Well, you can still jump in, albeit a bit late and at a risk, and possibly see some benefit from investing in either company, according to analysts.
Of course, it is best if you already had some skin in the game, owning stock in either company, but especially Time Warner.
"Let's start with the obvious here: the big winner is Time Warner Cable," wrote analyst Craig Moffett of MoffettNathanson in a report to investors. That is because Comcast is offering about $159 for each share of Time Warner stock -- nearly $27 more per share than was offered by rival Charter Communications.
"For a stock that was trading below $100 when this all began, that's pretty heady," Moffett wrote.
Wrote Amy Yong, an analyst with the Macquarie Group: "The deal gives (Time Warner) shareholders the opportunity to own roughly 25 percent of (the combined companies) and leave Time Warner Cable in the hands of a management team with a proven operational track record."
With Time Warner trading at about $145 (up about 7 percent) most of Thursday, there remains opportunities for investors then, if the deal does not come undone or is altered as a result of serious regulatory issues that still must be navigated.
As for Comcast, well, at first blush investors were not happy with the deal: shares fell about 4 percent, trading around $53.
One reason for that is Comcast is creating new stock to purchase Time Warner, thus diluting the value of its current shares. However, the company predicts it will see $1.5 billion in "operating efficiencies" going forward that would more than offset that dilution.
Tom Clancy, vice president for research at the Philadelphia Trust Co., said it seemed reasonable to assume that Comcast will benefit from the clout it garners by swallowing Time Warner and winding up with in excess of 30 million subscribers. That will give it increased leverage in negotiating prices with content providers, ultimately reducing its costs, Clancy said.
That should accrue to shareholders further down the line, he said.
Dave Novosel, an analyst with Gimme Credit, agreed that the long-term synergies of the deal could benefit stockholders, although he saw it "slightly negative" in the short term because of the dilution of shares.
Much hinges on how regulators view the deal.

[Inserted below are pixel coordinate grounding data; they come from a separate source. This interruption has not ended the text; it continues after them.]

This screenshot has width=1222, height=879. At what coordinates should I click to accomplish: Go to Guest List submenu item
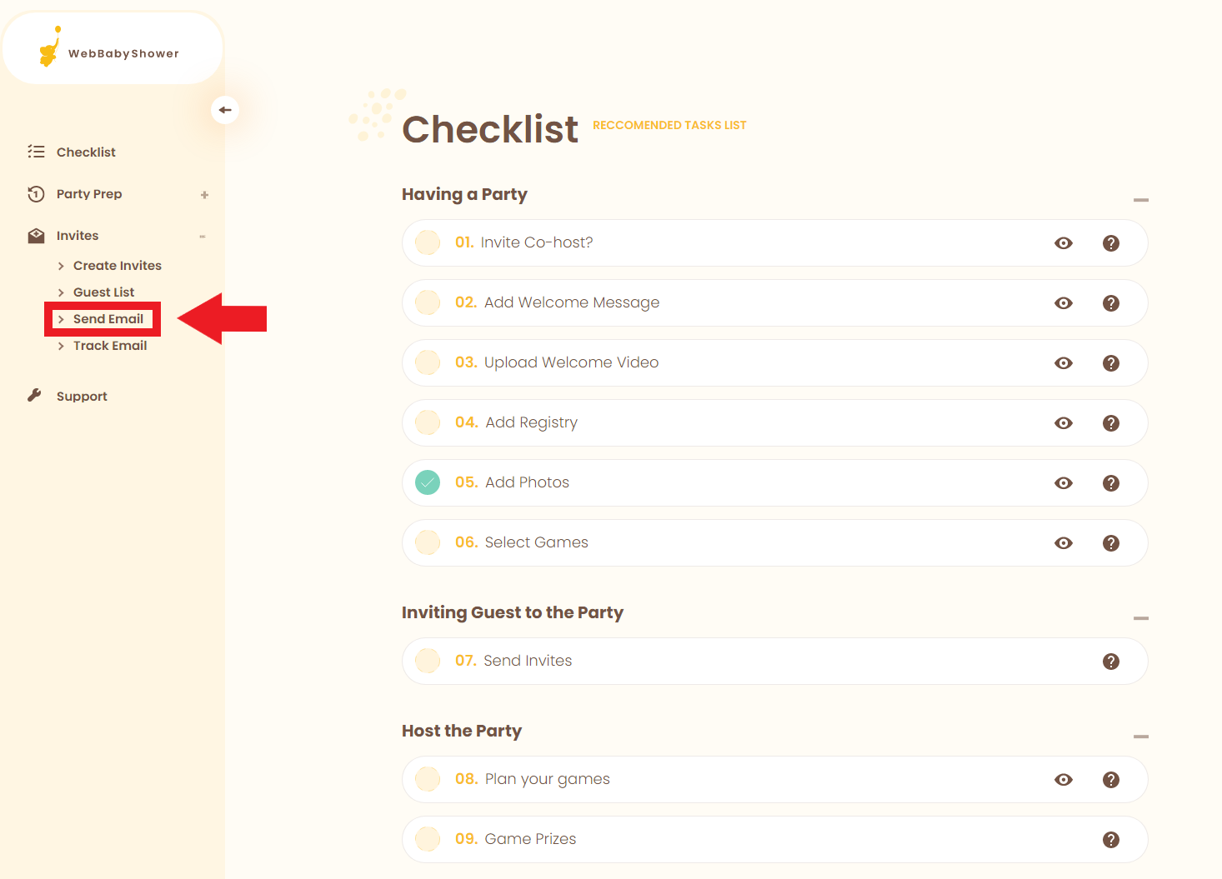[x=103, y=292]
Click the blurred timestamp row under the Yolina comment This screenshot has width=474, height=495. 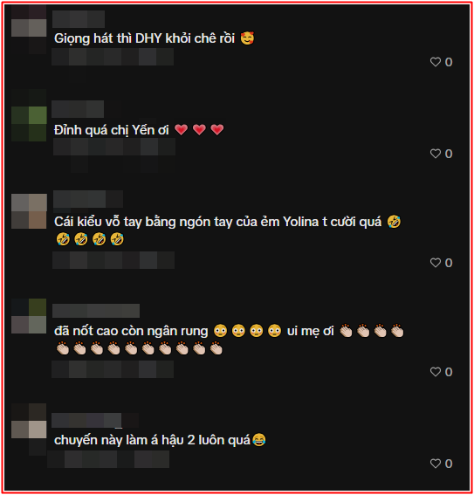tap(113, 260)
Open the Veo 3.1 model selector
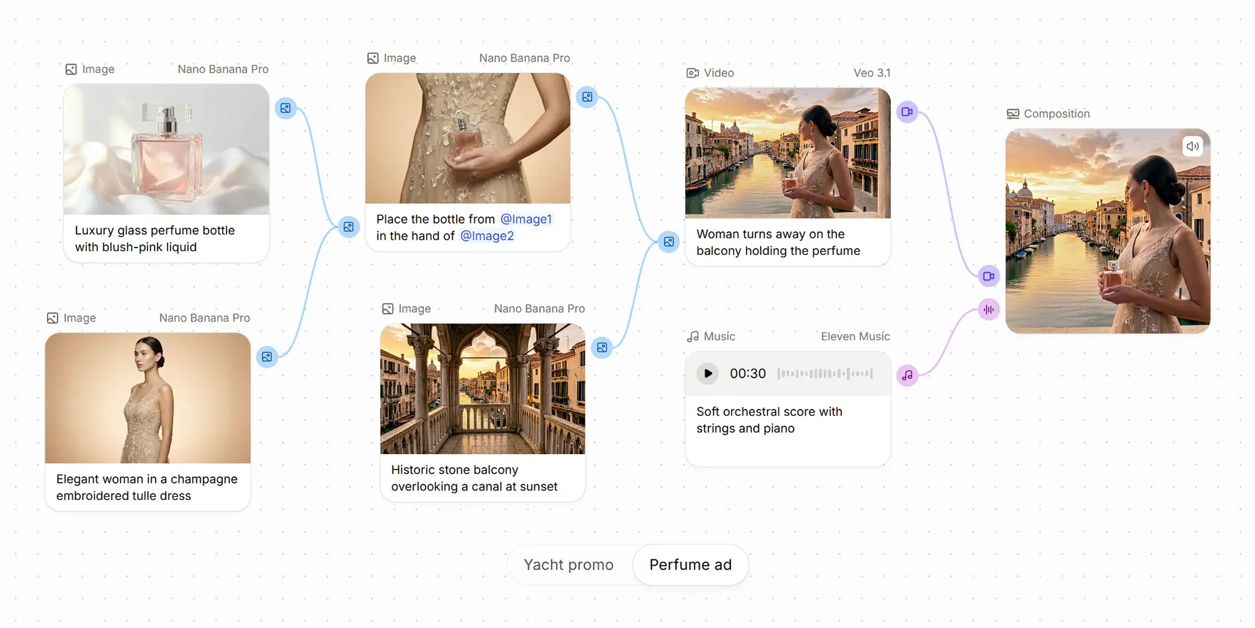 [872, 73]
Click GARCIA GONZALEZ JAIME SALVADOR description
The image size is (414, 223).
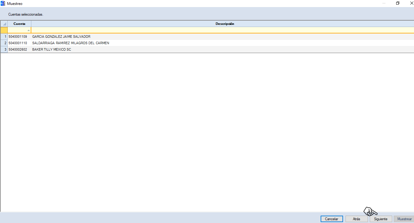(61, 37)
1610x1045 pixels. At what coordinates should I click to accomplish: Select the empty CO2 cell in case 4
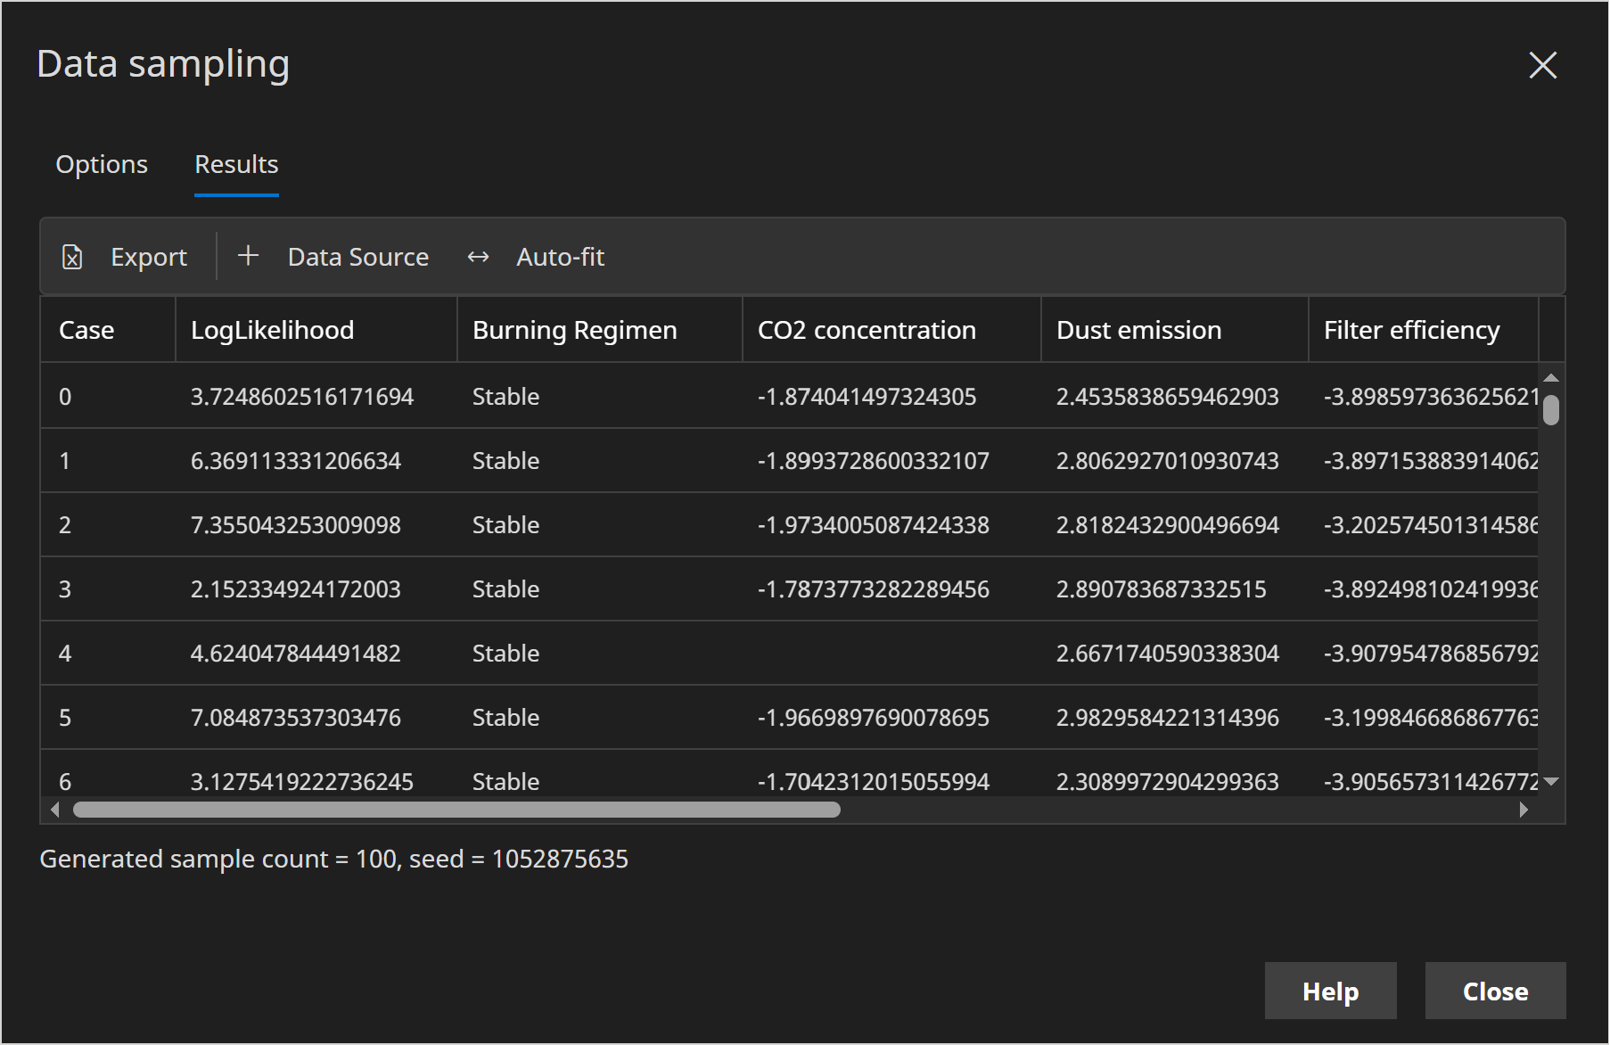[x=891, y=654]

"A deal may face a fierce battle in Washington as you are merging the two largest cable operators," wrote Tony Wible, an analyst for Janney Capital Markets. "Clearly there is a solid argument to be made that the deal: 1) helps consumers by keeping programming costs in check, 2) does not change the competitive environment given that the two do not compete today. . .."
Wible rated Comcast a "buy" with a fair value estimate of $59.50.